Véronique Giuliani a beaucoup écrit: des lettres, des textes autobiographiques, des poésies. La source principale pour reconstruire sa pensée est toutefois son Journal, commencé en 1693: vingt-deux mille pages manuscrites, qui couvrent une période de trente-quatre ans de vie de clôture. L'écriture coule avec spontanéité et régularité, on n'y trouve pas de ratures ou de corrections, ni de signes de ponctuation ou de division en chapitres ou parties selon un dessein préalable. Véronique ne voulait pas composer une oeuvre littéraire: elle fut obligée par le Père Girolamo Bastianelli, religieux de Saint-Philippe, en accord avec l'évêque diocésain Antonio Eustachi, de mettre ses expériences par écrit.
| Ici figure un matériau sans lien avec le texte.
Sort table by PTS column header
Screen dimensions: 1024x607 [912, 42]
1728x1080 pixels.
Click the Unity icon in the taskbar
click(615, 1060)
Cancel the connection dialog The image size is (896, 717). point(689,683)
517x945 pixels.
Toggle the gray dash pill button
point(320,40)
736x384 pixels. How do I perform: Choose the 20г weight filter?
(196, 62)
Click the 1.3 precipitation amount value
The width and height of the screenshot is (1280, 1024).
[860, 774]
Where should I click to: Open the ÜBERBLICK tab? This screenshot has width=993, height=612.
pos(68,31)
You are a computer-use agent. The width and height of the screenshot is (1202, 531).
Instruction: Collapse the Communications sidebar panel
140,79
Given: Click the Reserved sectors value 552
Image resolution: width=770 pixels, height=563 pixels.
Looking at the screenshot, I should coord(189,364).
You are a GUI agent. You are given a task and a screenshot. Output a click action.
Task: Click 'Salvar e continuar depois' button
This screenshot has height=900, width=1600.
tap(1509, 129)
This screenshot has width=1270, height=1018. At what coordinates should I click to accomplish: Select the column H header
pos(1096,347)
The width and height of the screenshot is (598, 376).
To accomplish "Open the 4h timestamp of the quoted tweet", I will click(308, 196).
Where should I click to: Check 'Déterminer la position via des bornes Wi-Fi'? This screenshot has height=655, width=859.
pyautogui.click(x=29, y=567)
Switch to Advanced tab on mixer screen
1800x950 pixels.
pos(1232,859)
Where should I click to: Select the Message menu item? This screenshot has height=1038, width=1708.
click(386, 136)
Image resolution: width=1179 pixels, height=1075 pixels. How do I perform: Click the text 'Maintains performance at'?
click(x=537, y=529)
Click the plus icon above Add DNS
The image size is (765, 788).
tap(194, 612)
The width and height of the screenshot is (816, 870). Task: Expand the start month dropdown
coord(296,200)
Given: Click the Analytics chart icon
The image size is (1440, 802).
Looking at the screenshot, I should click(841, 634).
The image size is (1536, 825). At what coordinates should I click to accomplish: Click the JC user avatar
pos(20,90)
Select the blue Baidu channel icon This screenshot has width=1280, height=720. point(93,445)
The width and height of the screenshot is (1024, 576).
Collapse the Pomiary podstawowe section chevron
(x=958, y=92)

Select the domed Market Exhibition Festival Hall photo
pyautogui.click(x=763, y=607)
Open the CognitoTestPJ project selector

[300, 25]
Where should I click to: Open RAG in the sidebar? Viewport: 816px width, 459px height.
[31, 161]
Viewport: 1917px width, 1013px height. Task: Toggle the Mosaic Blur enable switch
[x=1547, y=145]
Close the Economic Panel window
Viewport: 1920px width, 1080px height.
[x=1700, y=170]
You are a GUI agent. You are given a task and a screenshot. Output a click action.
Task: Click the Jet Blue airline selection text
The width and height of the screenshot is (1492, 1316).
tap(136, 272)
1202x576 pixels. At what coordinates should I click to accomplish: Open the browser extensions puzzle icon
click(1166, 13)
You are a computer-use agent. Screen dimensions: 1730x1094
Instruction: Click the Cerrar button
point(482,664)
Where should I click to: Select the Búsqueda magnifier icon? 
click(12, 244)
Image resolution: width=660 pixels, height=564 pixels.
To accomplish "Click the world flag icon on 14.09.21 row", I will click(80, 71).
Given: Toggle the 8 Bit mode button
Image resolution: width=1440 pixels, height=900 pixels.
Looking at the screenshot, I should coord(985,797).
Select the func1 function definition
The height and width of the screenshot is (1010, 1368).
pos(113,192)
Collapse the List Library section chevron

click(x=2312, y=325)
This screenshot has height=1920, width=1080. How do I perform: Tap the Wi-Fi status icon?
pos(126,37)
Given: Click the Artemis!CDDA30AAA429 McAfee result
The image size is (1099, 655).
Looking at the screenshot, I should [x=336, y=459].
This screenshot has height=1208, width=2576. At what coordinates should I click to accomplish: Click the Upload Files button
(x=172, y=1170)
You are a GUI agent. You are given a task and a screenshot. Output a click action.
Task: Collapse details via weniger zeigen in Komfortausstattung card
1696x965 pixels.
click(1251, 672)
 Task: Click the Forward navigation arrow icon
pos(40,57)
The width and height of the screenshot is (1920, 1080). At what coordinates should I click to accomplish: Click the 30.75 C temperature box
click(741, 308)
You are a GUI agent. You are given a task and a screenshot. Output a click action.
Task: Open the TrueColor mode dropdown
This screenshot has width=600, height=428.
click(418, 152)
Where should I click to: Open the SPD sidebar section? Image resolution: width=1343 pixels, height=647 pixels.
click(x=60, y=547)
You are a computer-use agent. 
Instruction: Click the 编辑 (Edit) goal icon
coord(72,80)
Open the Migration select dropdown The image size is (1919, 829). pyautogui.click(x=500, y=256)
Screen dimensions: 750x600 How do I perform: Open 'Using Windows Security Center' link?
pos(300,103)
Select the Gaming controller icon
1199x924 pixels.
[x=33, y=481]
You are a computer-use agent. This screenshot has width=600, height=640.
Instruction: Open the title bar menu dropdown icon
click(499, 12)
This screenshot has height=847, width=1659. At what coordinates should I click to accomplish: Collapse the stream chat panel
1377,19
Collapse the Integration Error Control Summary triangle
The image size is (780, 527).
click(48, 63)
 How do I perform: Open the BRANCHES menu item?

Sainte Véronique a une spiritualité fortement christologique et sponsale: c'est l'expérience d'être aimée par le Christ, Epoux fidèle et sincère, et de vouloir y répondre avec un amour toujours plus intense et passionné. En elle, tout est interprété dans une perspective d'amour, et cela lui donne une profonde sérénité. Toute chose est vécue en union avec le Christ, par amour pour lui et avec la joie de pouvoir Lui démontrer tout l'amour dont est capable une créature.

Le Christ auquel Véronique est profondément uni est le Christ souffrant de la passion, la mort et la résurrection; c'est Jésus dans l'acte de s'offrir au Père pour nous sauver. De cette expérience dérive aussi l'amour intense et souffrant pour l'Eglise, sous la double forme de la prière et de l'offrande. La sainte vit dans cette optique: elle prie, elle souffre, elle cherche la «pauvreté sainte», comme une «expropriation», une perte de soi (cf. ibid., III, 523), pour être précisément comme le Christ qui a tout donné de lui-même.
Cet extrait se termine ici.